La réponse mérite un tout petit examen préalable. Au fond comment fonctionne l'accès à une grande bibliothèque ou aux collections d'un musée qui ne sont pas exposées ? Il est soumis à une autorisation préalable, mais les étudiants, les professeurs, les chercheurs qui font des travaux ont un accès tout à fait libre à ces ouvrages. Prenez l'exemple des réserves du musée du Louvre : il est matériellement impossible d'autoriser des millions de personnes à les visiter. C'est à ce stade que les nouveaux outils de la communication interviennent. Ils ouvrent l'accès à ces ressources rares pour un beaucoup plus grand nombre. Il faut néanmoins bien analyser les choses parce que ces nouveaux outils de la communication ont un coût, et distinguer les différents cas : ceux où les besoins sont individuels, et ceux dans lesquels il y a une utilité collective à faciliter l'accès à ces informations et, par conséquent, on peut imaginer que l'information ne soit pas payée à son coût réel.

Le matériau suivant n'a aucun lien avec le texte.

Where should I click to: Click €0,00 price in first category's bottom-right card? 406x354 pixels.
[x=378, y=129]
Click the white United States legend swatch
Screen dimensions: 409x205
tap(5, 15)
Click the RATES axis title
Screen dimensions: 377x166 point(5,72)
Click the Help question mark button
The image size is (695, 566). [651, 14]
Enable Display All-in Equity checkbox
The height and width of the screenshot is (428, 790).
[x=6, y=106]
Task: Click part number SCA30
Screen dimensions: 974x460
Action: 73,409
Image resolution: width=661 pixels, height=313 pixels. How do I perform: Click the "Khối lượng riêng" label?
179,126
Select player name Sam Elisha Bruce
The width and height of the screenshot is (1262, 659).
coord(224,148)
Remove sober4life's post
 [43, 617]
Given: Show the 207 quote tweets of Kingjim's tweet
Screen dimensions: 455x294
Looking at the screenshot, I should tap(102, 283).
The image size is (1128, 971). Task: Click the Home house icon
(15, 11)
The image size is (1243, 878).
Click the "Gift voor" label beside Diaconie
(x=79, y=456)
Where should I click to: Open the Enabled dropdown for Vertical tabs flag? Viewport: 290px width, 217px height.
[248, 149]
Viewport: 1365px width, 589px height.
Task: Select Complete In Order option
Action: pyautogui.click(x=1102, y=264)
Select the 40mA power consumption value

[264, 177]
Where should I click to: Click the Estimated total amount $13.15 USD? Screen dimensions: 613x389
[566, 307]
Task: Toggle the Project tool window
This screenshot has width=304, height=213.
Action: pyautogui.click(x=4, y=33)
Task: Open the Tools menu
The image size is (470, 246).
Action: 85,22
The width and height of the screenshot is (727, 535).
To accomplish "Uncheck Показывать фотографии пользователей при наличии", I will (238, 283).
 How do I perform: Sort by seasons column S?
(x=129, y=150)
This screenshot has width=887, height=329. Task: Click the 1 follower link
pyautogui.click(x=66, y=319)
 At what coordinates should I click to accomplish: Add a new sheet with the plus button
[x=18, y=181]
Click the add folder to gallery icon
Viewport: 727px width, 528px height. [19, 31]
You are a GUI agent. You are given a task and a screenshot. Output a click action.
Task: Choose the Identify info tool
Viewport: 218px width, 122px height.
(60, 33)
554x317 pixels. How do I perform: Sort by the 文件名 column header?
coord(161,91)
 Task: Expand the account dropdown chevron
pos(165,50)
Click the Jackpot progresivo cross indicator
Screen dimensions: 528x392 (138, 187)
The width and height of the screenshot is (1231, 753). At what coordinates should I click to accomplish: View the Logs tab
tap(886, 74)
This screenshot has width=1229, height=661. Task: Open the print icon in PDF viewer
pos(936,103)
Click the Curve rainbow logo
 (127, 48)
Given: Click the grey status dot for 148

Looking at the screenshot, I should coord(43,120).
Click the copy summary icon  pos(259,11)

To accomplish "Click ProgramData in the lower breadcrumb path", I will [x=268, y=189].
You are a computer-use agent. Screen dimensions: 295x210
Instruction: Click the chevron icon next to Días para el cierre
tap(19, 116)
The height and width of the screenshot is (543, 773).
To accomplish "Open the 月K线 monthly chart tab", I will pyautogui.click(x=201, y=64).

Ainsi, il est tout à fait raisonnable de penser qu'un étudiant en droit à Montauban ait la possibilité de consulter par multimédia la bibliothèque Cujas située à Paris, parce qu'elle détient des ouvrages rares dans sa spécialité. On peut imaginer qu'il y ait des terminaux accessibles aux étudiants dans des locaux de la faculté. Envisageons maintenant le cas d'un particulier qui cherche une information de nature juridique; Il a parfaitement le droit d'interroger la bibliothèque Cujas, mais il va mobiliser des ressources, des outils de communication qui ne sont pas gratuits, il va donc payer pour accéder aux informations. On imagine sans peine la difficulté de la tâche pour le législateur puisque la nature de l'information ne permet pas toujours de séparer l'intérêt général de l'intérêt particulier.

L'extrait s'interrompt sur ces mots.